Exercise tasks:
a: In the phishing scam article, what did the email offer Eva Alkana for $120?
b: Please carry the phishing scam article on past its final paragraph.
══ Text passage ══
Woman gets caught up in phishing scam


Eva Alkana always makes sure her computer is secure against hackers. Ironically, trying to be secure led her right into a scam.

It started when she received an email offering to renew her Norton Antivirus protection plan for two years for just $120. So, Alkana called the phone number and spoke to a nice woman.

"She said 'Oh, good, give me your credit card number,' and I did," Alkana said.

Not only did she give her credit card number, Alkana let the woman get into her computer by remote control, saying she could update her Norton account.

"So I let her in the computer she fixed everything she had to do," Alkana said. "She was very sweet she was very professional and I had high respect of her."

However, three months later Alkana found out that $120 credit never appeared on her Norton account. Norton told her she had never paid them.

Yet on Alkana's credit card statement, it clearly shows the $120 payment to "Norton-PayPal, Norton Renew." So why didn't it get there? Eva called PayPal.

"I said, 'What's this, who got the, who has the $120?' She said 'I'll take care of it,'" Alkana said.

PayPal insisted it did pay Norton, and Norton kept saying it never got the money. Finally Alkana found out what really happened.

"I was convinced that lady was from Norton, but she wasn't," Alkana said.

It turned out that email was a fake sent by a Norton imposter. The big clue? Norton said they never use PayPal as a form of payment. Also, the company never sends emails with a Yahoo account, which is what the imposter did.
═══
══ Supplied data ══
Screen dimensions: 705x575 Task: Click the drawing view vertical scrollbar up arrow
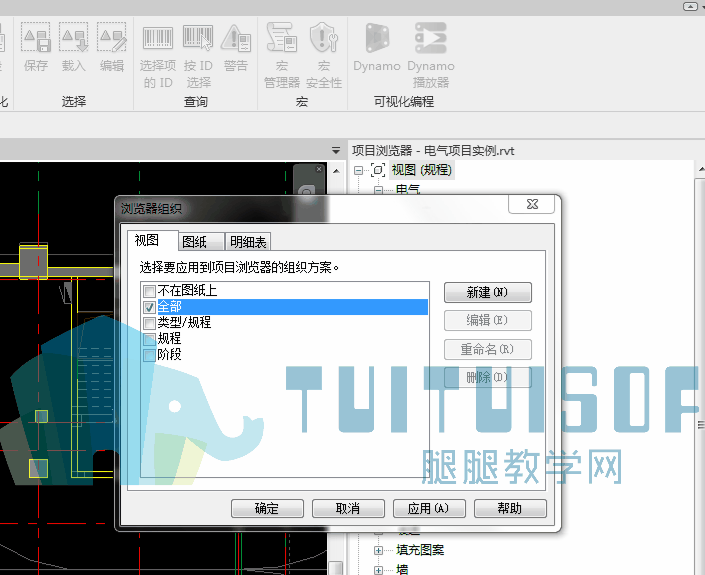pyautogui.click(x=336, y=171)
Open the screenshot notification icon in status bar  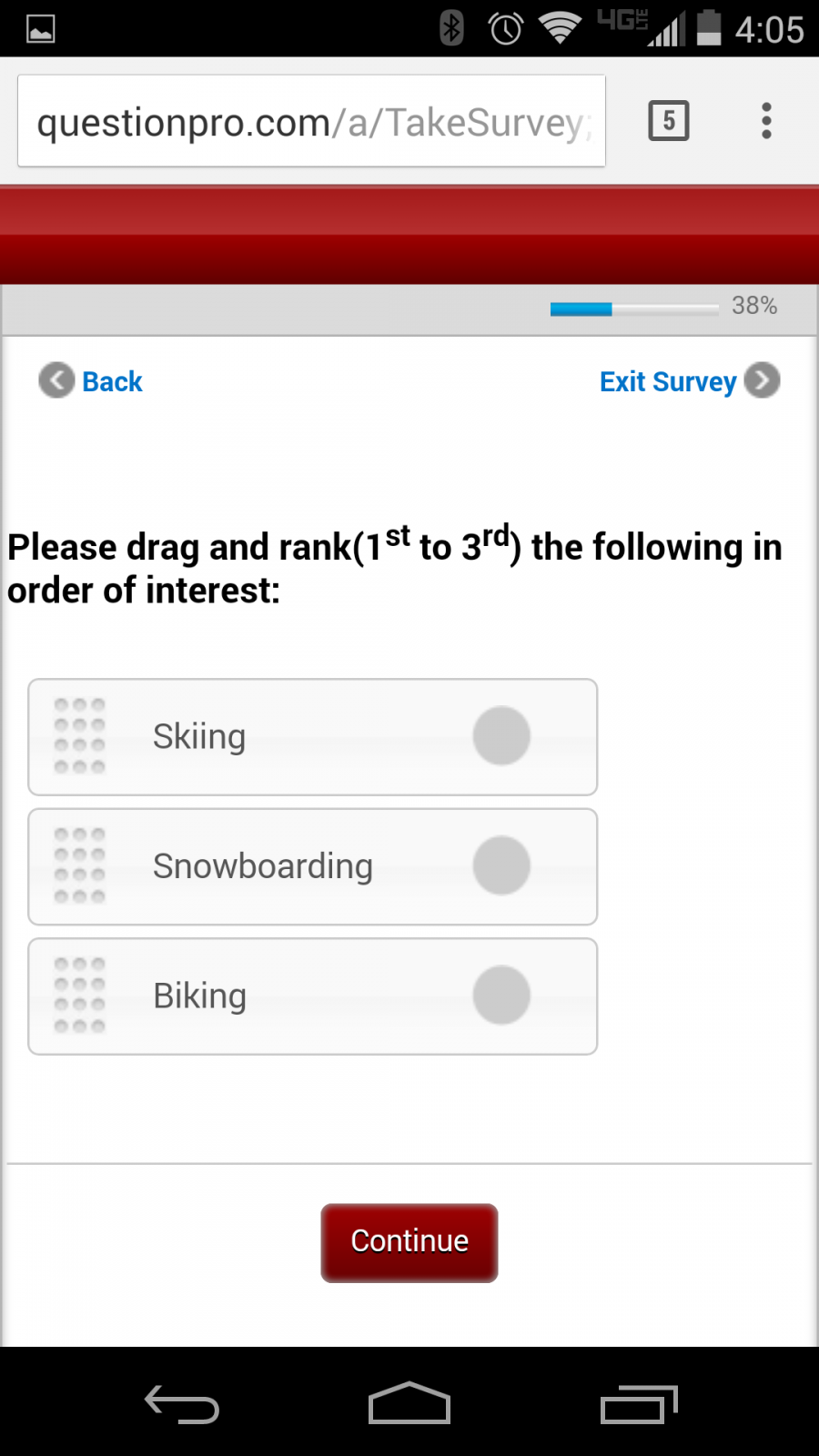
═══
Task-by-task outputs:
a: Renewal of her Norton Antivirus protection plan for two years.

b:
PayPal told Alkana to dispute the charge with her credit card company, but it was already past the 60-day deadline for making a claim.

"I had it by then; I said, 'I'm going to ABC, 7 On Your Side. I know Michael will get this straightened out," she said.

7 On Your Side contacted PayPal about that $120 payment. Soon after, PayPal decided to refund Alkana money.

PayPal would not discuss the case, citing privacy rules, but pointed to its Purchase Protection Policy, which guards customers against fraud. PayPal said, "...We take time to understand each individual issue and concern and do everything we can to achieve a fair resolution."

Alkana says she's learned a tough lesson.

"If I ever get another email that claims it's that company, make sure they're the ones that sent that email," she said. "You will find out really fast, they didn't."

Norton says it never sends out emails asking for money or a credit card number.

If you receive an email from a business, make sure it is real. Look up the company phone number and call it directly. Also, pay your bills directly to the business, not through an email or link.